Hamas were still stalking the kibbutz, and he could hear gunshots. His sisters Shir, 21, and Shakked, 19, had their own homes on the kibbutz, and were also hiding alone in safe rooms. Their mobile coverage dropped in and out, and at one point Rotem assumed they too had been murdered.

“They are not answering I think they died,” he messaged. The militants would return to the house again before Israeli forces reached him, and he hid again under a cover soaked with blood.

At half past four he was finally rescued and taken to hospital where he was operated on, then reunited with his sisters who got out – physically untouched but mentally devastated – a few hours later.

They face a long, hard journey to recovery from an attack that not only claimed their parents but ripped apart their community.

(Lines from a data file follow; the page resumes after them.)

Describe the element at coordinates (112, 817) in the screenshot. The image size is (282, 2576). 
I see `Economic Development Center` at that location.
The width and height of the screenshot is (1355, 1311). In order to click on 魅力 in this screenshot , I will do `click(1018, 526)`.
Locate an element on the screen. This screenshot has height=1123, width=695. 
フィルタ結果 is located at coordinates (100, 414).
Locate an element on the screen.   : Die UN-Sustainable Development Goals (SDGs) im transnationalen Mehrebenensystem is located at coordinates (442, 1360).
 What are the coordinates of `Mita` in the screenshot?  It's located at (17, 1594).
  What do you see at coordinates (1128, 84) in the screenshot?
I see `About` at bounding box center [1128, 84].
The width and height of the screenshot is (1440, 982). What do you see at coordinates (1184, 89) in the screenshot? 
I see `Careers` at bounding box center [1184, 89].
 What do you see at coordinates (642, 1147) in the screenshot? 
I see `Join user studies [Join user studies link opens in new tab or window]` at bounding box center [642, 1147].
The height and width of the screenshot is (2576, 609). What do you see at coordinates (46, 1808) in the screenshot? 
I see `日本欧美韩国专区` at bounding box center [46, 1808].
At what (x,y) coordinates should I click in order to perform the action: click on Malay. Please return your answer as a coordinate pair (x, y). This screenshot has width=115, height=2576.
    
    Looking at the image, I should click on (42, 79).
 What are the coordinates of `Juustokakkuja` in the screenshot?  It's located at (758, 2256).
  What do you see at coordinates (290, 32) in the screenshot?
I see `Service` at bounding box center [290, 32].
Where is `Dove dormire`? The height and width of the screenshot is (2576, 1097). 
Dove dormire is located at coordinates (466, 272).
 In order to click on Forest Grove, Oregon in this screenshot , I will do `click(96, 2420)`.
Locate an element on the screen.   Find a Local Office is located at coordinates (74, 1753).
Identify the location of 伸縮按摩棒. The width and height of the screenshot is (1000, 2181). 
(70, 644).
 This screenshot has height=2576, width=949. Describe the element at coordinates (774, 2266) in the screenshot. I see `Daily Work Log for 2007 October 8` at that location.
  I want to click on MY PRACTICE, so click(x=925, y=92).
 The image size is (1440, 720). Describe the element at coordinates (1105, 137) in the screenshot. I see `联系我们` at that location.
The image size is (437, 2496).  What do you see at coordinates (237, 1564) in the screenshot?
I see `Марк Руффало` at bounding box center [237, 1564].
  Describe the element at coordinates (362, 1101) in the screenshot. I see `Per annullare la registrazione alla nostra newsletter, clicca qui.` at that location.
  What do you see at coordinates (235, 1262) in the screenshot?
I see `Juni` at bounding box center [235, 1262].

Many of their school friends and neighbours have been killed or taken hostage.

Rotem is living in torment, haunted by fear of Hamas sleeper cells inside Israel. Loud noises sound like gunshots or explosions to him. He has tinnitus, sometimes struggles to speak and is in constant pain from his injuries.

His family are finding a therapist to help him see the way to some kind of future after the whole fabric of his life was so brutally torn apart. For now, he is holding on to the idea of returning to the kibbutz and honouring his parents with his life.

“For a while I wanted to die, I was thinking of suicide,” he said. “I decided it wasn’t the greatest idea because my parents sacrificed their lives for me.”